## Required actions
1. Reproduce the passage from the infrastructure-as-code article starting with "Production ML systems" and going on through "up environments deterministically.".
2. In the infrastructure-as-code article, how much slower were the predictions after someone recreated the environment by hand?
3. Extend the infrastructure-as-code article, picking up after its last sentence.

## Text
[Start of section]

Infrastructure as Code: Why Your ML System Needs to Be Disposable

The best production systems are the ones you can destroy without fear.

This sounds counterintuitive. You spend weeks building a machine learning pipeline, configuring servers, tuning parameters, and getting everything to work. Why would you want to destroy it?

Because if you can't rebuild it automatically, you don't really control it.

The Snowflake Server Problem

Picture this: An ML engineer spends three months getting a demand prediction model running perfectly on a cloud server. She installs packages, configures CUDA, adjusts firewall rules, tweaks memory settings, and eventually achieves beautiful, fast inference. The system hums along serving predictions.

Six months later, something crashes. Or the company needs a second instance for a new region. Or that engineer left and nobody documented what she did.

Someone tries to recreate the environment. They click through cloud console menus, install what they think are the right packages, copy configuration files. Three hours later, they have something that's almost right. The model loads, predictions run, but they're mysteriously 30% slower and occasionally timeout under load.

What went wrong? Maybe the CUDA version is 11.7 instead of 11.8. Maybe a Python dependency got a minor update that changed behavior. Maybe a security group rule is slightly different. The server is a snowflake—unique, fragile, impossible to reproduce exactly.

Production ML systems can't survive on snowflakes.

Infrastructure as Code: Treating Servers Like Software

Infrastructure as Code (IaC) means defining your entire computing environment in text files that can be executed automatically. Not documentation about what buttons to click. Not a wiki page listing commands someone once ran. Actual executable code that provisions servers, configures networking, and sets up environments deterministically.

[End of section]

## Input data
[Start of section]

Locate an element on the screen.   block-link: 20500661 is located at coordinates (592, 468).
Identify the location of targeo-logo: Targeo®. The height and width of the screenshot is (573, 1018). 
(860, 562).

[End of section]

## Answer section
1.
Production ML systems can't survive on snowflakes.

Infrastructure as Code: Treating Servers Like Software

Infrastructure as Code (IaC) means defining your entire computing environment in text files that can be executed automatically. Not documentation about what buttons to click. Not a wiki page listing commands someone once ran. Actual executable code that provisions servers, configures networking, and sets up environments deterministically.

2. They were 30% slower.

3.
For ML systems, this is critical because they have weird infrastructure requirements:

• GPUs for inference: When request volume spikes, you need hardware acceleration to keep latency acceptable

• Specific networking: Your model needs to receive requests and serve predictions with tight SLA requirements

• Memory configurations: Feature engineering can be memory-intensive, especially for real-time systems

• Autoscaling: Demand patterns are spiky; you need to go from idle to thousands of requests per second

When this infrastructure is code:

• It can be reviewed in pull requests like any other code

• It can be versioned and rolled back if something breaks

• It can be executed identically across dev, staging, and production

• It can be destroyed and recreated without tribal knowledge

No clicking. No "I think I remember what I did last time." No single person who holds all the knowledge about how production is configured.

Enter Terraform

Terraform is the industry standard for infrastructure as code. You write declarative configuration files describing what infrastructure you want, and Terraform figures out how to create it. It works across all major cloud providers (AWS, GCP, Azure) with a consistent syntax.

Here's what a basic Terraform configuration looks like for provisioning an ML inference server:

hcl

# Which cloud provider
provider "google" {
  project = "ml-demand-predictor"
  region  = "us-central1"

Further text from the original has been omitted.